It cleared the Republican-dominated Senate on a 37-12 vote Tuesday.

It advances to the House despite objections from opponents who said bypassing Indiana's current process for rate hikes would lock customers into higher bills and discourage utilities from making the shift toward renewable energy sources.

"What utility companies want is faster access to consumers' cash. They dictate policy that is against the public interest," said Kerwin Olson, the executive director of the Indianapolis- based Citizens Action Coalition.

The use of cost trackers to help utilities pay for infrastructure upgrades is a trend that has emerged over the past decade. At least 18 states now allow the mechanism for natural gas companies, and at least 11 states do so for water utilities.

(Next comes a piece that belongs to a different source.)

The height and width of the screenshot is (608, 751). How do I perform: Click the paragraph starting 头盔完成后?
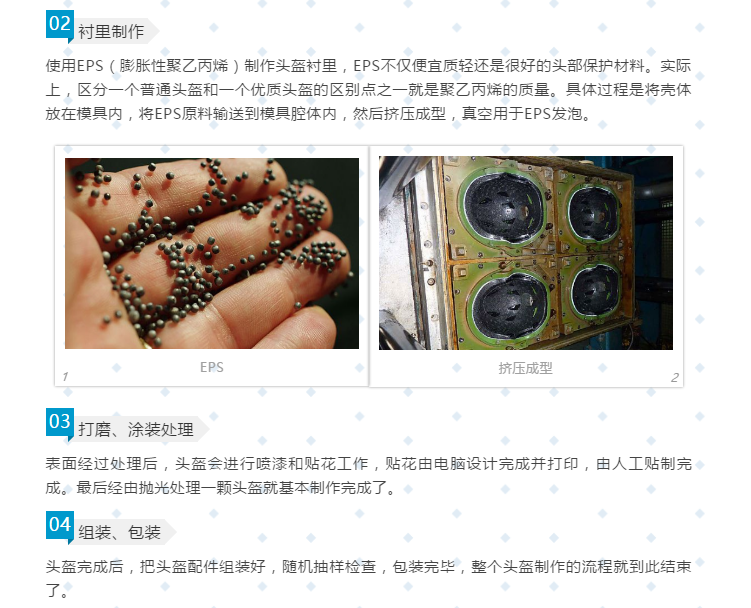(x=368, y=578)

Senate Bill 560's author, Sen. Brandt Hershman, R-Lafayette, said the lighting mishap during this year's Super Bowl in New Orleans underscored the need to speed up improvements to utilities' delivery systems.

"It's not something we think about a lot until we have a problem, and yet our infrastructure in this state is aging," he said, adding new groundwork is necessary for renewable energy sources to come online.

"We have to have a grid that not only connects to it but supports it," Hershman said. "Modernization and expansion is not free, nor are federal mandates free."

Hershman's bill includes several other components, including tax incentives to encourage utilities to build natural gas lines into Indiana's rural areas - something he said could save residents there about $1,600 per year.

It would allow utilities that have waited more than 300 days for state regulators to rule on their requests for rate increases to temporarily implement those rate hikes - although they would have to reimburse ratepayers if regulators ultimately rejected their requests.

"I don't have good news over the long term about electric rates, due to things that I have no control over," Hershman said. …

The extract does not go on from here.